— STUDY TEXT —
[Start of section]

United States Army general

Marcus Daniel Cronin (9 January 1865 – 12 August 1936) was a United States military officer. He served in a number of conflicts, including the Spanish–American War, Philippine–American War and World War I.

== Early life and education ==
Cronin was born in Worcester, Massachusetts on 9 January 1865. He attended the College of the Holy Cross, then attended the United States Military Academy, from which he graduated, 45th in a class of 64, in 1887. Many of Rivers's classmates became general officers during the First World War, including Frank Herman Albright, Alexander Lucian Dade, James Theodore Dean, Charles S. Farnsworth, George Washington Gatchell, Charles Gerhardt, Herman Hall, Thomas Grafton Hanson, Mark L. Hersey, Ernest Hinds, Michael Joseph Lenihan, Ulysses G. McAlexander, Nathaniel Fish McClure, William C. Rivers, George Owen Squier, Charles Brewster Wheeler, and Edmund Wittenmyer.

[End of section]

— PROBLEMS TO WORK ON —
1: Update the Marcus Daniel Cronin biography, starting with "Marcus Daniel Cronin" and going on through "World War I.", so that "conflicts" reads "wars".
2: Write the next part of the Marcus Daniel Cronin biography, picking up after its last sentence.
The items that follow have no connection to the Marcus Daniel Cronin biography.

— Collected data entries —
[Start of section]

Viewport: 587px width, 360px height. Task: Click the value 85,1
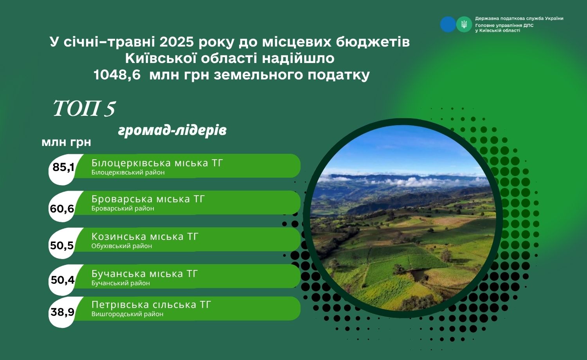pyautogui.click(x=63, y=167)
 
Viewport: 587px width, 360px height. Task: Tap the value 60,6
pyautogui.click(x=62, y=209)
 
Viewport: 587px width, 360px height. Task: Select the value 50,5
pyautogui.click(x=62, y=245)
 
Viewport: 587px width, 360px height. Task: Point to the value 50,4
pyautogui.click(x=63, y=280)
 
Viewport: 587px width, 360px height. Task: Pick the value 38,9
pyautogui.click(x=63, y=312)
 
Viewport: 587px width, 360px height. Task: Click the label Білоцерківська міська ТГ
pyautogui.click(x=157, y=163)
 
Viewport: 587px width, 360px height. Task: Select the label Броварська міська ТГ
pyautogui.click(x=148, y=199)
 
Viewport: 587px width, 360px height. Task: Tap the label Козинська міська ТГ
pyautogui.click(x=145, y=237)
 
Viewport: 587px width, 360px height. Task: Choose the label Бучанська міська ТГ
pyautogui.click(x=144, y=274)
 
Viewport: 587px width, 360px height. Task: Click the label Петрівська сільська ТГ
pyautogui.click(x=151, y=305)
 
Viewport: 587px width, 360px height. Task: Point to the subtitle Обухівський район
pyautogui.click(x=122, y=246)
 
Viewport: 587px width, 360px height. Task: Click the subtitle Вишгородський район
pyautogui.click(x=127, y=314)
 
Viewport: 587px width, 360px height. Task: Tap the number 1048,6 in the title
pyautogui.click(x=117, y=75)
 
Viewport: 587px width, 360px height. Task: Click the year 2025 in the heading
pyautogui.click(x=176, y=42)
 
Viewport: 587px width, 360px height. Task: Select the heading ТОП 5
pyautogui.click(x=84, y=108)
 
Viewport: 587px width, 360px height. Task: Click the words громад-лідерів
pyautogui.click(x=173, y=130)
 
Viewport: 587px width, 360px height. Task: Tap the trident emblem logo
pyautogui.click(x=464, y=24)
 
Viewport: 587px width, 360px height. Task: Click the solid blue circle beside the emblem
pyautogui.click(x=448, y=24)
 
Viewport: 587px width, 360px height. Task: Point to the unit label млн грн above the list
pyautogui.click(x=66, y=142)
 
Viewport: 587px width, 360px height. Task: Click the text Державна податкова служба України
pyautogui.click(x=519, y=19)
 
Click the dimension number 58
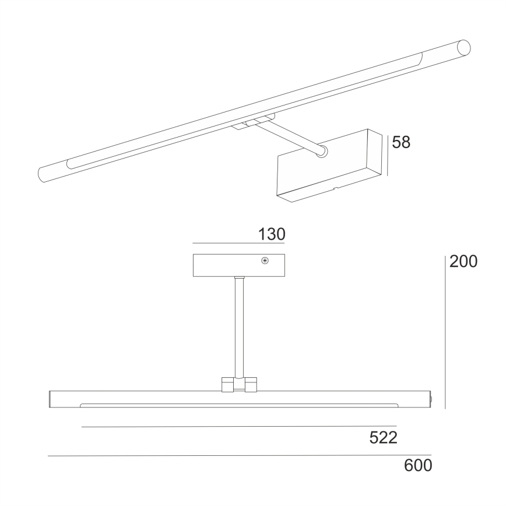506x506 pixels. pos(401,142)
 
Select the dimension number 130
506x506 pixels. pos(272,234)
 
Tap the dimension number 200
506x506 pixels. pos(463,262)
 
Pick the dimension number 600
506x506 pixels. pos(417,466)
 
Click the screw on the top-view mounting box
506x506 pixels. pos(265,261)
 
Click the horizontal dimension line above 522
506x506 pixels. pos(239,427)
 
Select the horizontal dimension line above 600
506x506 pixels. pos(239,455)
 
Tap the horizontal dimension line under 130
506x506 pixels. pos(238,243)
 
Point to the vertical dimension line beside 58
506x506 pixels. pos(388,154)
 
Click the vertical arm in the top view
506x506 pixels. pos(238,326)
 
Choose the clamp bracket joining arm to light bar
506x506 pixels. pos(239,384)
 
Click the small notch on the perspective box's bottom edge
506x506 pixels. pos(335,189)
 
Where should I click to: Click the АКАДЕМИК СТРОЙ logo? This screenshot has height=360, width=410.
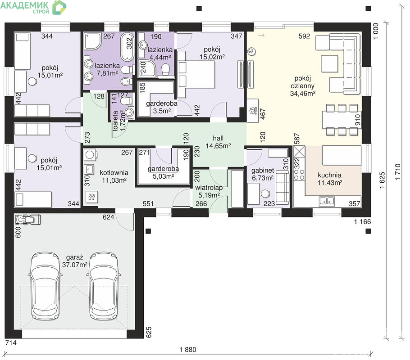pos(33,7)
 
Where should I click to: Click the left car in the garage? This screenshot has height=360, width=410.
pos(45,286)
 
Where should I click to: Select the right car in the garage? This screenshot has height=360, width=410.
pos(104,286)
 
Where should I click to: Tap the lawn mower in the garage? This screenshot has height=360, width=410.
pos(28,220)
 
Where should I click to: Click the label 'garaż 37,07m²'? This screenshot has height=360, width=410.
pos(74,261)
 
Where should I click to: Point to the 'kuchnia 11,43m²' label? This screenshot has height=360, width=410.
pos(329,179)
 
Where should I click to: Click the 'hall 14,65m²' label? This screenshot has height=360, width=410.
pos(218,142)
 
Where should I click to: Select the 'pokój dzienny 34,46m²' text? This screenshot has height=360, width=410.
pos(302,86)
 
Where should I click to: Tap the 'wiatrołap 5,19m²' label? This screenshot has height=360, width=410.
pos(209,191)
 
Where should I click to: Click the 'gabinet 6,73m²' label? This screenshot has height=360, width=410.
pos(263,174)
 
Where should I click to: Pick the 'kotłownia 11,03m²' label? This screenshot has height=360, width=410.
pos(114,176)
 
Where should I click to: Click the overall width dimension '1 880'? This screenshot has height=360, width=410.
pos(188,350)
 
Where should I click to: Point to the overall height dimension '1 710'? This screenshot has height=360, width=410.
pos(398,171)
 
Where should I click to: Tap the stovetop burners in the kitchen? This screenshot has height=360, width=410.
pos(299,175)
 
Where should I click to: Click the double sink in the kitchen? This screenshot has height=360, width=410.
pos(327,201)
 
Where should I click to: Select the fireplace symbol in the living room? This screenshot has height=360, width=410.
pos(253,111)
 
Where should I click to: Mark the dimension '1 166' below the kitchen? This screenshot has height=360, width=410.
pos(362,222)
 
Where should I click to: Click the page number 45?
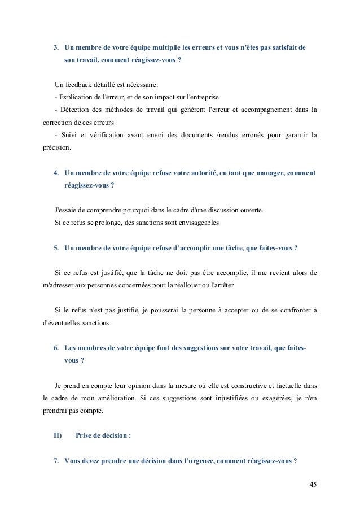[x=313, y=485]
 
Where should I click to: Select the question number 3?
[x=55, y=47]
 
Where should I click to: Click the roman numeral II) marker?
[x=58, y=435]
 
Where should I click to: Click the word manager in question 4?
[x=264, y=173]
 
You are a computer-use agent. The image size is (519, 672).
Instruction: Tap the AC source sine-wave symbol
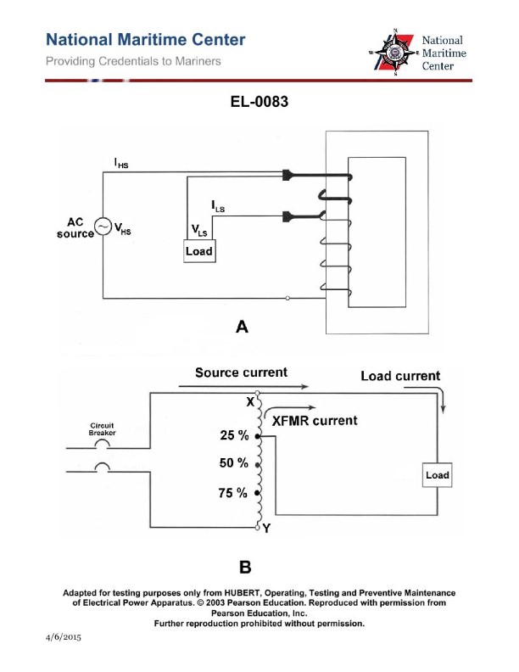pyautogui.click(x=103, y=227)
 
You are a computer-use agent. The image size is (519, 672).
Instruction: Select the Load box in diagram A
pyautogui.click(x=199, y=252)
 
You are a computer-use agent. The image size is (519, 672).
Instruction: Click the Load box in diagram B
pyautogui.click(x=437, y=475)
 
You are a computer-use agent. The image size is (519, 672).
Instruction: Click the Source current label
pyautogui.click(x=241, y=372)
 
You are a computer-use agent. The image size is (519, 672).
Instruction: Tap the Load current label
pyautogui.click(x=400, y=376)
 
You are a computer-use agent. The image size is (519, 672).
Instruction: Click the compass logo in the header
pyautogui.click(x=393, y=53)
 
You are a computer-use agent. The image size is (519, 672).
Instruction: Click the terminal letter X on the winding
pyautogui.click(x=250, y=401)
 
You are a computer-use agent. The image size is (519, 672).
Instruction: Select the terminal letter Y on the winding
pyautogui.click(x=266, y=529)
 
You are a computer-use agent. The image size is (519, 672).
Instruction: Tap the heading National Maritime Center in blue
pyautogui.click(x=146, y=40)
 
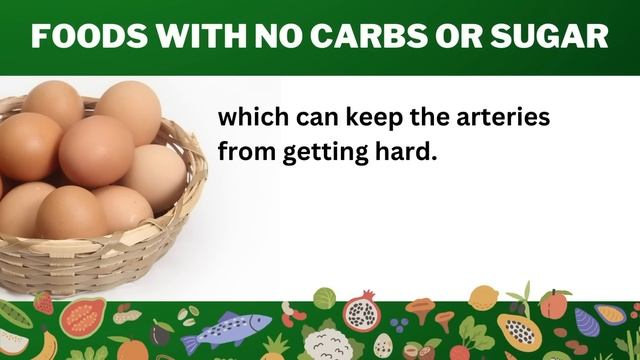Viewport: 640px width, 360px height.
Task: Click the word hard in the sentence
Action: click(404, 155)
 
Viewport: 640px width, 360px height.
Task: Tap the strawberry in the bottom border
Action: click(43, 302)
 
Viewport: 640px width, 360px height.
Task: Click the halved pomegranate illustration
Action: click(362, 313)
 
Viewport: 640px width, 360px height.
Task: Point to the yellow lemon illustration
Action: click(484, 298)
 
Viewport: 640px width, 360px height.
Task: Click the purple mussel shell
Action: click(609, 317)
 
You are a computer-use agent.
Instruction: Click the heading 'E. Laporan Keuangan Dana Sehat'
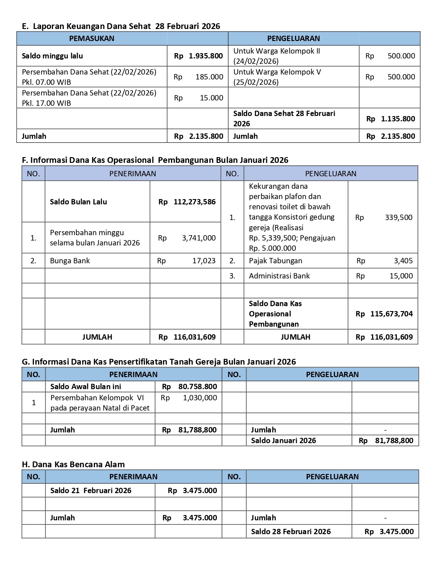click(121, 26)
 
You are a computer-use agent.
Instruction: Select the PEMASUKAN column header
click(91, 38)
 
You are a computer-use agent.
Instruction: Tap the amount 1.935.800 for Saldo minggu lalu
click(205, 56)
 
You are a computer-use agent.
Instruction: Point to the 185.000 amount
click(209, 77)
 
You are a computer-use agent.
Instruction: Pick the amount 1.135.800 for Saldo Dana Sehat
click(398, 119)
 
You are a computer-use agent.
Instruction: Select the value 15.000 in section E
click(211, 98)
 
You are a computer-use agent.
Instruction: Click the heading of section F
click(155, 160)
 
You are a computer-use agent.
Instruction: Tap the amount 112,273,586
click(194, 202)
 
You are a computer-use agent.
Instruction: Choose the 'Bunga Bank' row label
click(70, 261)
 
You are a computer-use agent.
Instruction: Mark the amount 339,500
click(398, 217)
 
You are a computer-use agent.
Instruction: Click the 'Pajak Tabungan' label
click(275, 261)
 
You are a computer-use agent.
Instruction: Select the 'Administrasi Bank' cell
click(279, 276)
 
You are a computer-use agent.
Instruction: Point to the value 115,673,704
click(391, 314)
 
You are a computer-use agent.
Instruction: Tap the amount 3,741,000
click(199, 238)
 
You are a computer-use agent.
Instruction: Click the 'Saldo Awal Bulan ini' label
click(86, 386)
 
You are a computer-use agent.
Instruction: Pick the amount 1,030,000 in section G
click(200, 398)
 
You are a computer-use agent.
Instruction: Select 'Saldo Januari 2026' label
click(283, 440)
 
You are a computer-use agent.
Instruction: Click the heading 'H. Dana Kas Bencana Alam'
click(73, 464)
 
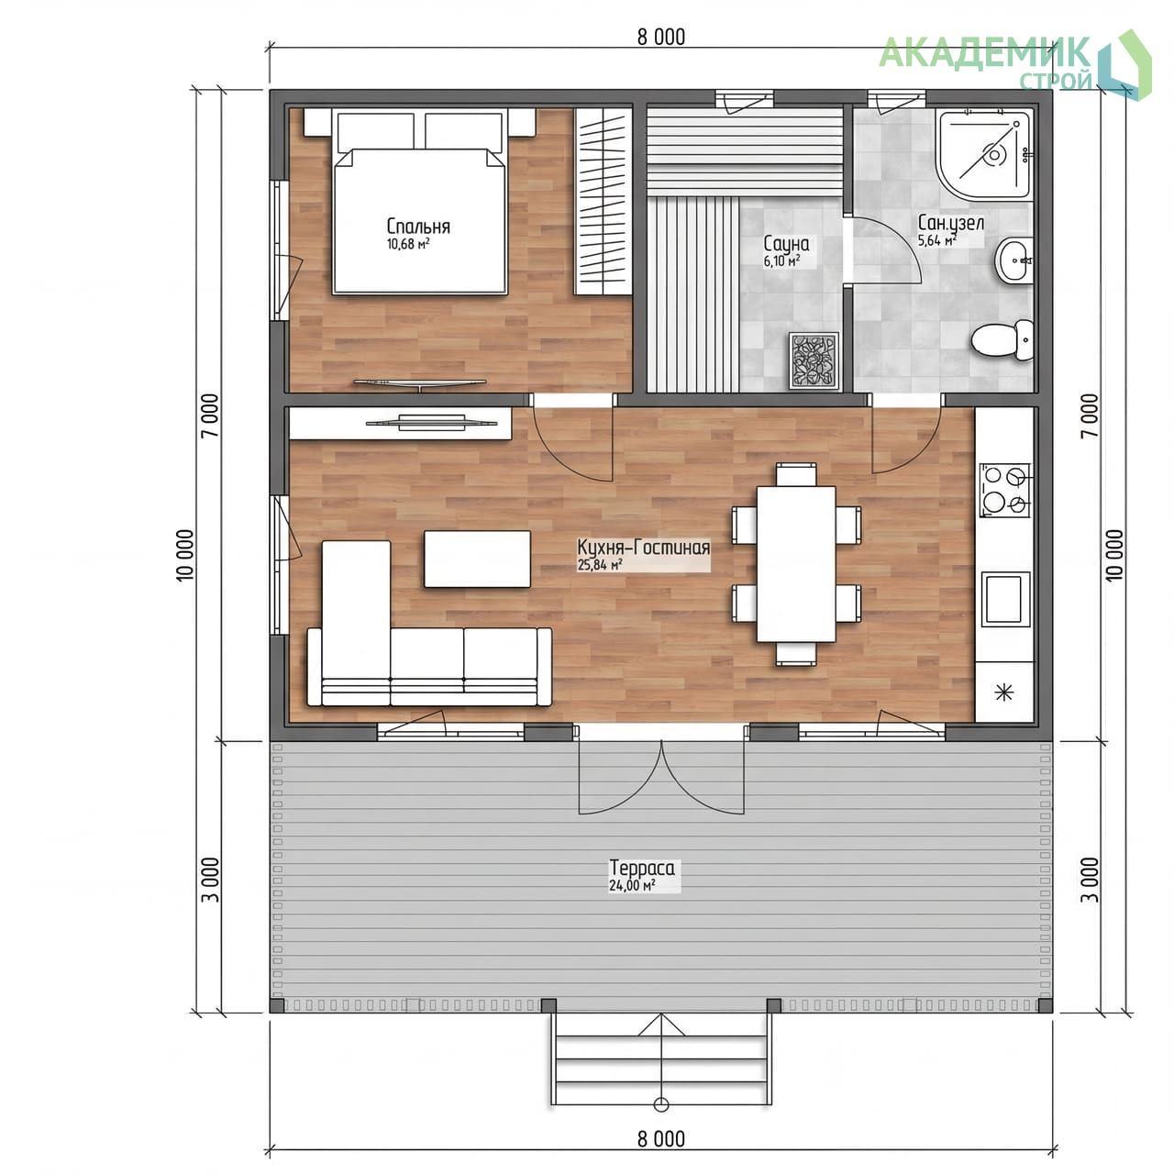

[End of section]

— EXERCISE RESULTS —
1:
Marcus Daniel Cronin (9 January 1865 – 12 August 1936) was a United States military officer. He served in a number of wars, including the Spanish–American War, Philippine–American War and World War I.

2:
== Military career ==
On 12 January 1887, Cronin was commissioned as a second lieutenant of the infantry and served on the United States frontier from 1887 to 1893. After his frontier duty, Cronin became an instructor at West Point from 1893 to 1897. With the outbreak of the Spanish–American War, Cronin became regimental adjutant of the 25th Infantry and served in the Santiago Campaign of 1898; during his time in Cuba, Cronin was also a member of the Sanitary Corps. Later, Cronin attended the Army War College and graduated in 1911. In the subsequent Philippine–American War, Cronin served as colonel of the United States Volunteers and later became assistant chief of the Philippine Constabulary from 1915 to 1917. Following the United States' entry into World War I, Cronin was promoted to brigadier general of the National Army on 5 August 1917. He became commander of the 163rd Infantry Brigade at Camp Gordon, serving in France as part of the American Expeditionary Force. Cronin later retired in 1925.

== Personal life and death ==
Cronin married Helen Hannay on 2 August 1893. He lived in La Jolla, California, and later died in Governors Island, New York, on 12 August 1936. He was buried at San Francisco National Cemetery.